__SELECTED TEXT__.
_ _ _ _

Theatre: it's just TV for the Amish, isn't it? Or so I thought, before I sat down to watch part one of the two-part Arena documentary celebrating 50 years of the National Theatre. Praise be to Dionysus, god of the stage! BBC4's commitment to arts programming has made me a better woman.
In the current climate of change-down-the-back-of-the-sofa arts funding it's inconceivable that a National Theatre was ever even founded, let alone that a British government set aside £7m for the construction of its Sir Denys Lasdun-designed home on the South Bank; Brutalism's concrete blocks aren't to everyone's taste, after all.
But the National Theatre was founded, in 1963, and in 1976 the company moved from the Old Vic to its current home. It was the contention of this hour-long show that none of that would have been possible without the celebrity charisma and forceful personality of Sir Laurence Olivier, director of the National until 1973.
When egotism is matched by talent, it's not such a sin, is it? As director, Sir Laurence was certain he always knew the best man for the role, and the best man for the role was usually Sir Laurence. Aside from the regrettable "blacking up" incident in a 1964 production of Othello and those false teeth he insisted on wearing as Shylock in Jonathan Miller's 1970 production of The Merchant of Venice, his judgement usually proved correct.
It took the braver instincts of the theatre's literary manager, Kenneth Tynan, to push Olivier into approving the National's more groundbreaking statements. Peter Brook's 1968 Oedipus, which culminated in the cast dancing around a giant gold phallus, springs to mind.

_ _ _ _

__DATASET EXCERPTS__.
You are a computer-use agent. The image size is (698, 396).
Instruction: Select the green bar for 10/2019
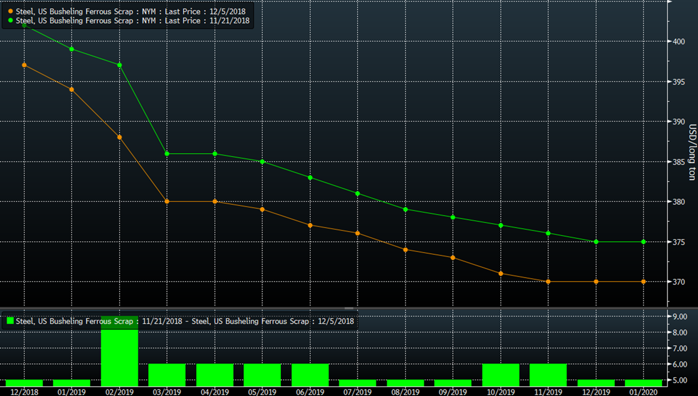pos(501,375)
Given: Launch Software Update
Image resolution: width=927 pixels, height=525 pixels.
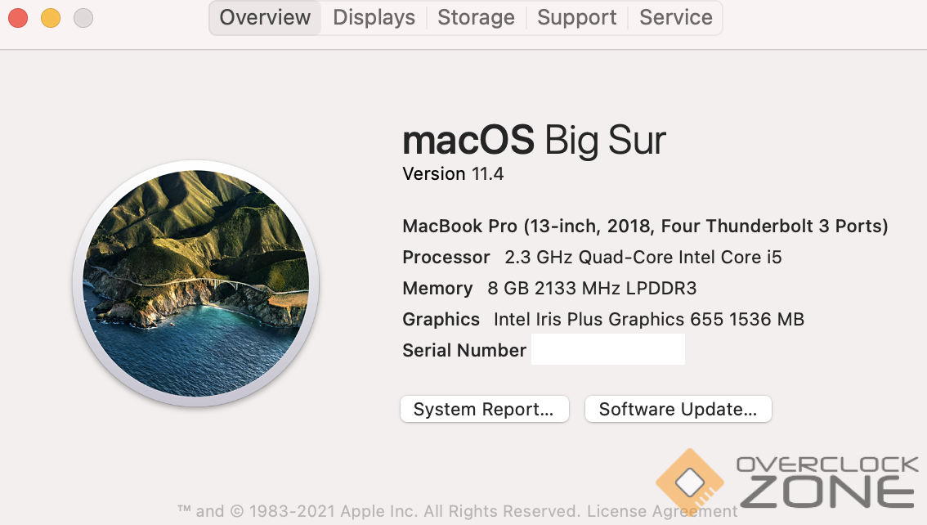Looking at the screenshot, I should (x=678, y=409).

_ _ _ _

__GOALS__.
a) Decide whether each statement below agrees with the review of the National Theatre documentary above, answering yes or no and quoting the deciding words of the review: (i) The National Theatre was founded in 1963. (ii) Olivier remained director of the National until 1976. (iii) Kenneth Tynan was the theatre's literary manager.
b) Answer these questions from the review of the National Theatre documentary, one answer a line: (i) How much did a British government set aside for building the theatre's home on the South Bank? (ii) In what year was Jonathan Miller's production of The Merchant of Venice staged? (iii) Who directed the 1968 Oedipus?

__EXPECTED OUTPUTS__.
a)
(i) Yes: "But the National Theatre was founded, in 1963"
(ii) No: "director of the National until 1973"
(iii) Yes: "the theatre's literary manager, Kenneth Tynan"

b)
(i) £7m
(ii) 1970
(iii) Peter Brook